— Texte —
CHRONIQUE. Les présidents russe, turc et iranien ont tenu à afficher leur unité face à l’Occident, mais ils demeurent des rivaux dans bien des domaines.
Les présidents russe, turc et iranien se sont réunis à Téhéran pour afficher leur proximité dans une démarche qui n’est pas neutre, au moment où l’un d’entre eux a envahi son voisin et se heurte à l’hostilité des pays occidentaux.
Que le Turc et l’Iranien se soient prêtés à une mise en scène permettant au Russe de prouver qu’il n’est pas isolé sur la scène internationale malgré l’agression qu’il conduit est d’autant plus paradoxal, au moins en apparence, que les trois pays sont beaucoup plus rivaux que partenaires sur la scène internationale.

— Consigne 1 —
Recopiez à l'identique les lignes de la liste, depuis celle qui contient « How do I perform: Select » jusqu'à la fin de cette liste.
Le texte ci-dessus n'a aucun rapport avec la liste qui suit.

— Données fournies —
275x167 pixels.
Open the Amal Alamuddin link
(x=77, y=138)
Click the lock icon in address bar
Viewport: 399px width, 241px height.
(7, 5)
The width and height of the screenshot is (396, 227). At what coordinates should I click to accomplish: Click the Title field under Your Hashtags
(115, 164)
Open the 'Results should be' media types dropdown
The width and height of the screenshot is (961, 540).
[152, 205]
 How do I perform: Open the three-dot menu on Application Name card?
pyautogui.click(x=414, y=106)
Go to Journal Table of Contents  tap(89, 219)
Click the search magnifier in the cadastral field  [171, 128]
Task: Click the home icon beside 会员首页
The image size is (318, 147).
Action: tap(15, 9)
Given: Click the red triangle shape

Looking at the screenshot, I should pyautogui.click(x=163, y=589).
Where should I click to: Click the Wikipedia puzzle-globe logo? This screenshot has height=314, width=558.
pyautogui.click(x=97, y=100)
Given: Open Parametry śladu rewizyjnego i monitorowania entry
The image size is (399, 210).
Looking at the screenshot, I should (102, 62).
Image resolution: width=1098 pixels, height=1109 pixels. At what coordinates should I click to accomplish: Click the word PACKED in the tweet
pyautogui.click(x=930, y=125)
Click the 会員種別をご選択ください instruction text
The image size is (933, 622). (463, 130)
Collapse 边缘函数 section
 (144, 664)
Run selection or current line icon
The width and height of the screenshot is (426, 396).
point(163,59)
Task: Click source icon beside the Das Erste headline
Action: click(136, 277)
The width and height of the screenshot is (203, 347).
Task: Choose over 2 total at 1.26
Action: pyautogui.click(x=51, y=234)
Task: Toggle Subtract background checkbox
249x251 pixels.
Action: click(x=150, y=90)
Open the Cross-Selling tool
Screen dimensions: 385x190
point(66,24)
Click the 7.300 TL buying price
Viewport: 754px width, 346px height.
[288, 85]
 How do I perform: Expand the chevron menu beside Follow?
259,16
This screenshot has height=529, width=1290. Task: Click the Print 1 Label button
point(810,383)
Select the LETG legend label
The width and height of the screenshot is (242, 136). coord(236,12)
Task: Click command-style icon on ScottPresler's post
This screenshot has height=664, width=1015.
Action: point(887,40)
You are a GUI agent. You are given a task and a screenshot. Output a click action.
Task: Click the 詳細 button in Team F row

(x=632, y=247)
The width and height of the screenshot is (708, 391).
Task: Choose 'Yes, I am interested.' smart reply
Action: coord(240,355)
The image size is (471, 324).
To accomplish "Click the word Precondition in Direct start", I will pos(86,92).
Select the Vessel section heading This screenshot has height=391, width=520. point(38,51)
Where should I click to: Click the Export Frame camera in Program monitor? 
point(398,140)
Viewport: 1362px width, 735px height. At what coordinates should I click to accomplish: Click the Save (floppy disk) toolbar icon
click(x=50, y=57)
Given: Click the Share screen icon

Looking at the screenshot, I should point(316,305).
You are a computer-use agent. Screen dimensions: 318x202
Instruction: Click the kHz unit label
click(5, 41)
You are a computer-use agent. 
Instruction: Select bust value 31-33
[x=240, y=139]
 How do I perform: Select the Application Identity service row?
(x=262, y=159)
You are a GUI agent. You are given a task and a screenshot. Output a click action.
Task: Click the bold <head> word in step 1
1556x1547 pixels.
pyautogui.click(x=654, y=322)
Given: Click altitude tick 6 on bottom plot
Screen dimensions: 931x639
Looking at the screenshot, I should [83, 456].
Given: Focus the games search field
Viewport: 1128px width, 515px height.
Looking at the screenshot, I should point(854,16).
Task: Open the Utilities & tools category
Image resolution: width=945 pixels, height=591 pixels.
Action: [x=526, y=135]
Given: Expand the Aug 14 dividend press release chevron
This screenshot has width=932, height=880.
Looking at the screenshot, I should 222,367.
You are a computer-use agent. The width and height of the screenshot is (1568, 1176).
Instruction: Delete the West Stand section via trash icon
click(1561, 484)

— Consigne 2 —
D'après la chronique, dans quelle ville les présidents russe, turc et iranien se sont-ils réunis ?

— Réponse attendue 1 —
 How do I perform: Select the Application Identity service row?
(x=262, y=159)
You are a GUI agent. You are given a task and a screenshot. Output a click action.
Task: Click the bold <head> word in step 1
1556x1547 pixels.
pyautogui.click(x=654, y=322)
Given: Click altitude tick 6 on bottom plot
Screen dimensions: 931x639
Looking at the screenshot, I should [83, 456].
Given: Focus the games search field
Viewport: 1128px width, 515px height.
Looking at the screenshot, I should point(854,16).
Task: Open the Utilities & tools category
Image resolution: width=945 pixels, height=591 pixels.
Action: [x=526, y=135]
Given: Expand the Aug 14 dividend press release chevron
This screenshot has width=932, height=880.
Looking at the screenshot, I should 222,367.
You are a computer-use agent. The width and height of the screenshot is (1568, 1176).
Instruction: Delete the West Stand section via trash icon
click(1561, 484)

— Réponse attendue 2 —
À Téhéran.